Prior to arriving at Georgetown in 1972 as the university’s first Black head basketball coach, Thompson was revered for his standout athletic career at Archbishop Carroll High School in Northeast Washington, D.C. Hailing from the starkly segregated quadrant of southeast D.C., the 6’10” basketball star went on to have a short stint in the NBA after graduating from college, eventually returning to the District to pursue his master’s degree in guidance and counseling. Thompson’s experiences in professional sports and education would lend themselves to his push for players to see themselves as more than athletes.

“Coach Thompson taught me a great deal and broadened my horizons,” Fred Brown, CEO of the D.C.-based nonprofit organization Process H.O.P.E. (Help Overcome Poverty through Education) and one of Thompson’s former players told Georgetown Magazine in 1997. 

According to the university, throughout Thompson’s coaching career, 97 percent of his players graduated from Georgetown. Thompson made clear that his players’ academic success was as consequential as their athletic achievements; a deflated basketball sat in his office as a visual reminder of advice he offered to many of his staff and players: “Don’t let the sum total of your existence be eight to ten pounds of air.”  

Activism and mentorship in pursuit of social justice

Thompson also used his platform and prominence to speak out against injustice, and advocate for educational equity and access. In 1989, when the NCAA approved a plan that would bar athletic scholarships for freshmen who failed to meet certain academic standards, Thompson walked off the court just before tip-off in protest of the rule, believing it would disproportionately target Black student-athletes. Estimates indicated that Black student-athletes would account for 90 percent of those affected by the new rule.

“I am perceived as a success by standards created by white people,” Thompson told The Washington Post in 1984. “My team wins a lot of games; I make a lot of money. When I’m 80 and look back, is that going to make me think of myself as a success? I don’t think so. But if I change some things, even slightly — if I stand up on this platform I’ve been given and say, ‘No, this is wrong,’ then maybe I will feel good about myself. I may not change anything, and I know I’m going to upset some people. But I can live with that.”

A lasting legacy

Beyond the court, Thompson is credited for bringing Georgetown into the hearts and dreams of many Black youth from low-income, underrepresented communities. He also made a conscious effort to give back to the community in which he grew up. In 2000, he created The John Thompson Charitable Foundation, which works to improve the lives of children from disenfranchised communities throughout the D.C. metro area.
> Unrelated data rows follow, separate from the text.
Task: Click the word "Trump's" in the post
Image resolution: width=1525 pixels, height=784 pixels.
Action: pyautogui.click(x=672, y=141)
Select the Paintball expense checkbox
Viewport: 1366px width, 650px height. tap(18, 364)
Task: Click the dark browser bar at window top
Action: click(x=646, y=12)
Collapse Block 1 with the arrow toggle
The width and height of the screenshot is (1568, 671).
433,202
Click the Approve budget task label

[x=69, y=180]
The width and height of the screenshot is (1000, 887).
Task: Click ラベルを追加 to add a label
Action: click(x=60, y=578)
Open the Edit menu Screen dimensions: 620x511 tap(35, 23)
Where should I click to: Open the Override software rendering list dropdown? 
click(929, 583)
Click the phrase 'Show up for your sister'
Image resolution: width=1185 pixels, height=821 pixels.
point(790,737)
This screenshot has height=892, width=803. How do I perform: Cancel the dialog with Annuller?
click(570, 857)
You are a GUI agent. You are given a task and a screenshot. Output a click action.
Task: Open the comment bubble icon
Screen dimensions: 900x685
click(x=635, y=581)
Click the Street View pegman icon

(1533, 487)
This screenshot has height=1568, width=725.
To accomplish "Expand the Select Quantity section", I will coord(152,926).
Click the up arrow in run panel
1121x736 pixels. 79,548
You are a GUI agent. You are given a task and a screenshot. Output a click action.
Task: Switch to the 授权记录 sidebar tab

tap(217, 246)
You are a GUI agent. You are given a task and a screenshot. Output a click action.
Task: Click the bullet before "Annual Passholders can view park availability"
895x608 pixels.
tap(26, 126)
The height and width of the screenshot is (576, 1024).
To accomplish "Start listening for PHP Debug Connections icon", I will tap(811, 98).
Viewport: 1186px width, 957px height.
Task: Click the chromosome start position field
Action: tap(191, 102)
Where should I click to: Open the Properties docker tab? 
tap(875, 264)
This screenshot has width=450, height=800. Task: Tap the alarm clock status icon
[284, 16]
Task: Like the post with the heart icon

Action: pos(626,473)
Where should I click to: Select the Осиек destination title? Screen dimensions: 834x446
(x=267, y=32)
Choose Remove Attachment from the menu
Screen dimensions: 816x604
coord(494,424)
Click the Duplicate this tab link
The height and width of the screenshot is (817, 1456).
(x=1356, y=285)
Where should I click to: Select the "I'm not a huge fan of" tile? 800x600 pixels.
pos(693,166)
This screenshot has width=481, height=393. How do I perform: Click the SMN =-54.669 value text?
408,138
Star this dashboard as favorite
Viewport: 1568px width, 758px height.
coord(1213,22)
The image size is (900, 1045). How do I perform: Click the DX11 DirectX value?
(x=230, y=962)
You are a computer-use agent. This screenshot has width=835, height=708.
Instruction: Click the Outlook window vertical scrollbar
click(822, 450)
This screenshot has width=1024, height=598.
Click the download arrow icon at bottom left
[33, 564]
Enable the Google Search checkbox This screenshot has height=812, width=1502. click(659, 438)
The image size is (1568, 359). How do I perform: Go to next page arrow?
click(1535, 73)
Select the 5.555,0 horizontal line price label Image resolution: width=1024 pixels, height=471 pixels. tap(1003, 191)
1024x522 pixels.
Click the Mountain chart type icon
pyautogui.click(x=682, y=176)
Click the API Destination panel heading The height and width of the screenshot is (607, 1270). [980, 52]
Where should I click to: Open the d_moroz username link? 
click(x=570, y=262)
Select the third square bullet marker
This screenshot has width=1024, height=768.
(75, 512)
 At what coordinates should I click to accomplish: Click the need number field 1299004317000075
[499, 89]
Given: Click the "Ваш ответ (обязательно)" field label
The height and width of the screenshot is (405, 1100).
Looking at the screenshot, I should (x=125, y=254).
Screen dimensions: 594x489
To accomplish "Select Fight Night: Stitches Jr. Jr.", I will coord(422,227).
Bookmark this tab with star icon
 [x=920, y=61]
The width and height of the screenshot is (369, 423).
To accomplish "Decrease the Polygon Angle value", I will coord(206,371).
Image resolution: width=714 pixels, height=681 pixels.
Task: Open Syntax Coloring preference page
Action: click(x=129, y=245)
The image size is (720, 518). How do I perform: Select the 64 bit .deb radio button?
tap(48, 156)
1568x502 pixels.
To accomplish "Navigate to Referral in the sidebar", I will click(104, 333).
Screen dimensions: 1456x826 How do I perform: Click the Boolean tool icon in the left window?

“Coach Thompson should get more credit than he gets for having created diversity at Georgetown, connecting Georgetown to this city, and making it clear that Georgetown is not some elite institution sitting off there on the top of a hill,” Paul Tagliabue, former NFL commissioner and Georgetown alumnus, told The Washington Post

One of those inspired youth was Allen Iverson, who played under Thompson and later became an NBA star. “Thanks for saving my life, Coach,” Iverson tweeted in tribute to Thompson, adding that he would miss conversations with his late mentor about “everything except basketball.” 

Other former players like Mutombo also expressed heartfelt condolences on the loss of their beloved mentor. “He was my mentor, great teacher, hero and a father figure to so many [of] us who got the chance to play for him,” Mutombo wrote on Instagram. “Under Coach Thompson, I learned a lot about the game of basketball but most importantly, I learned how to be a man in society.”

“We are a better university because of John’s leadership—he challenged us to live up to our values and enabled all of us to see new possibilities, for ourselves, and for the impact we could have on the world,” said Georgetown University President John J. DeGioia. “John will be remembered for many things—his historic achievements, the lives he shaped, his advocacy for social and racial justice—but perhaps most of all, for the authenticity through which he lived his life.”